This discussion has been locked.
You can no longer post new replies to this discussion. If you have a question you can start a new discussion

Synchronization between the host and kernel

I am using Mali-T764 (MediaTek RK3288) developing a program. I have a problem of the synchronization between the host (CPU) and my kernel running on Mali-T764. In my program, the host does some calculations on an array, which is shared with the kernel. The kernel should be started after the host finishes its operations on the array, and passes it to the kernel, so I use an user event and clSetUserEventStatus() to control the process. However, it does not work. My code is below:

//initializing the program
...

a=(cl_float*)clEnqueueMapBuffer(cmdQueue,buffer_a,CL_TRUE,CL_MAP_READ|CL_MAP_WRITE,0,sizeof(cl_float)*N,0,NULL,NULL,NULL);
err=clSetKernelArg(test,0,sizeof(cl_mem),&buffer_a);
cl_event userEvt=clCreateUserEvent(context,&err);

for(int x=0;x<N;x++)
*(a+x)=x;

clSetUserEventStatus(userEvt,CL_COMPLETE);
err=clEnqueueNDRangeKernel(cmdQueue,test,2,NULL,globalWorkSize,localWorkSize,1,&userEvt,&fEvt);
clWaitForEvents(1,&fEvt);

//the kernel
const char*test[] = {

                   "__kernel void test (__global float * a, __global float *d ,__global float * out)\n"
                   " {\n"
                            ...
     "}\n"
         };

In this program, the value of array “a” load into the kernel “test” is wrong.
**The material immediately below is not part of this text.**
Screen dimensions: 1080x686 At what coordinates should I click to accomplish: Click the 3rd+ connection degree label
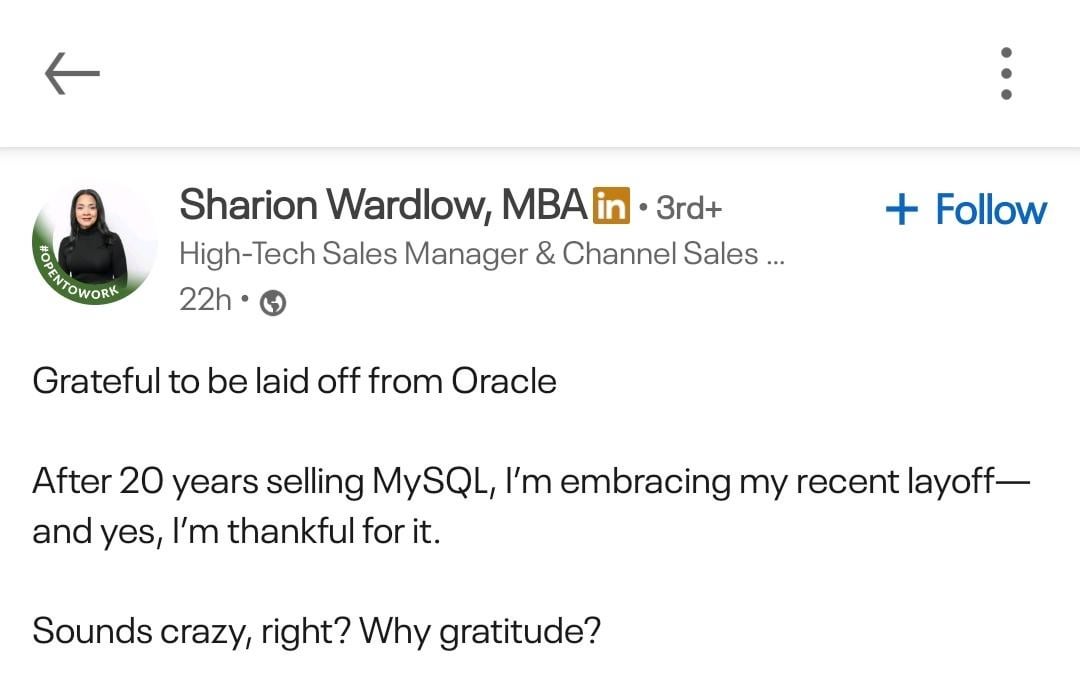coord(689,208)
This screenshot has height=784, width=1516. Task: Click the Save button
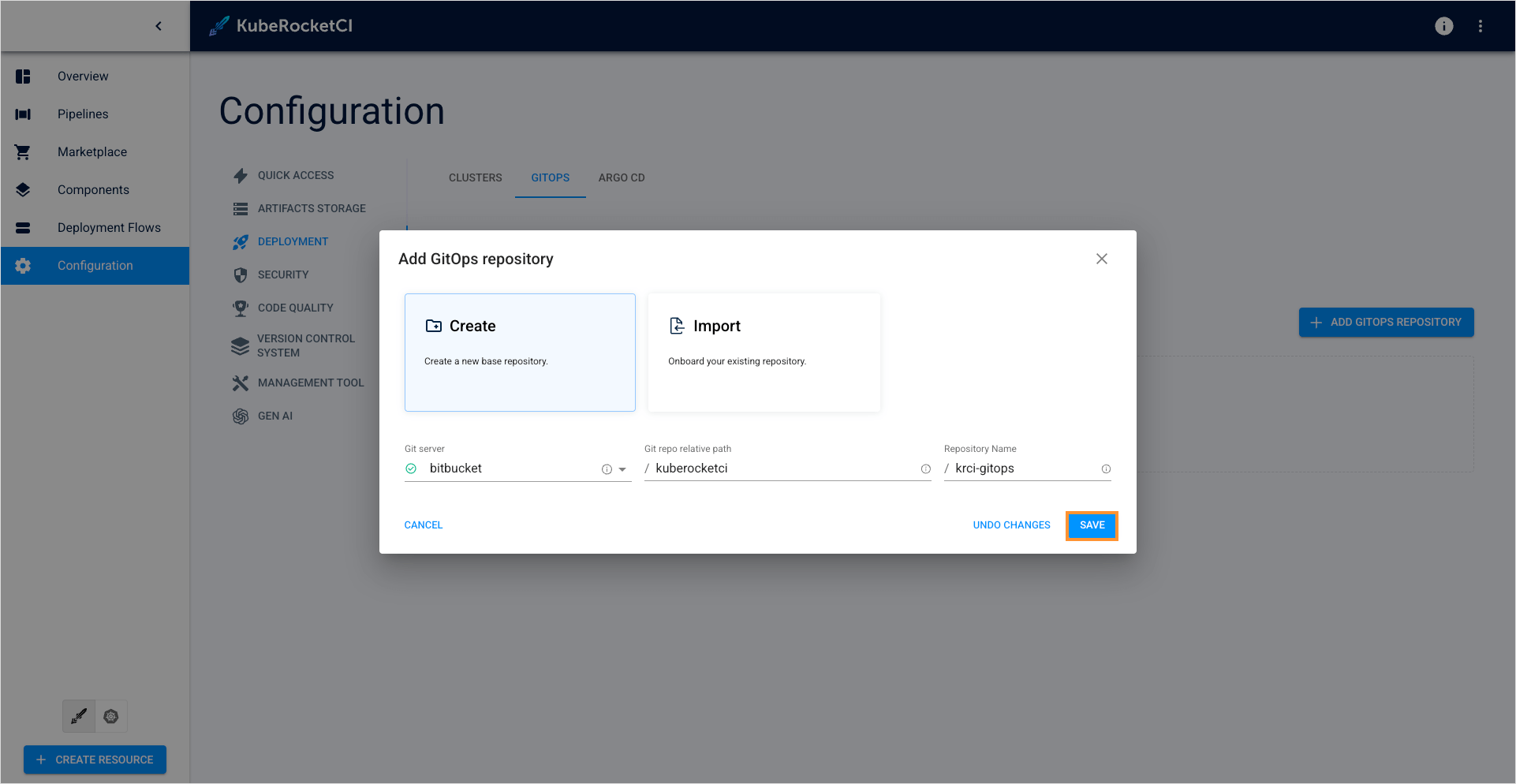point(1092,525)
It seems the kernel started before the host finishing the operation on array “a”. However, if I add an sleep() after the for loop, the value of array “a” load into the kernel is correct. The modified code is below:

//initializing the program
...

a=(cl_float*)clEnqueueMapBuffer(cmdQueue,buffer_a,CL_TRUE,CL_MAP_READ|CL_MAP_WRITE,0,sizeof(cl_float)*N,0,NULL,NULL,NULL);
err=clSetKernelArg(test,0,sizeof(cl_mem),&buffer_a);
cl_event userEvt=clCreateUserEvent(context,&err);
for(int x=0;x<8;x++)
*(a+x)=x;
Sleep(30);
clSetUserEventStatus(userEvt,CL_COMPLETE);
err=clEnqueueNDRangeKernel(cmdQueue,test,2,NULL,globalWorkSize,localWorkSize,1,&userEvt,&fEvt);
clWaitForEvents(1,&fEvt);

I also tried deleting the clSetUserEventStatus(userEvt,CL_COMPLETE) function, and it leads the program running into a dead lock state, waiting forever for the userEvt completed to start the test kernel to pass the clWaitForEvents(). I was confused. It seems the host run clSetUserEventStatus(userEvt,CL_COMPLETE) before it finished the for loop, though the sequence of them does not suggest this result. Could anyone please tell me what is wrong with my code?

I was wondering how to synchronize the host and the kernel, and how to force a kernel started after a certain point in the host. I would be grateful if anyone could help me figure this out?

Many thanks!

Tan

  • Hi Tan,

      Could you try unmapping the buffer before enqueuing the kernel? Something like this:

    a=(cl_float*)clEnqueueMapBuffer(cmdQueue,buffer_a,CL_TRUE,CL_MAP_READ|CL_MAP_WRITE,0,sizeof(cl_float)*N,0,NULL,NULL,NULL);
    for(int x=0;x<N;x++)
    *(a+x)=x;
    
    clEnqueueUnmapMemObject(cmdQueue, buffer_a, a, 0, NULL, NULL);
    
    
    err=clSetKernelArg(test,0,sizeof(cl_mem),&buffer_a);
    cl_event userEvt=clCreateUserEvent(context,&err);
    ...
    

      An unmap is needed to flush out the cache to memory. Please refer to the SDK here: Mali OpenCL SDK v1.1.0: Memory Buffers

    Neil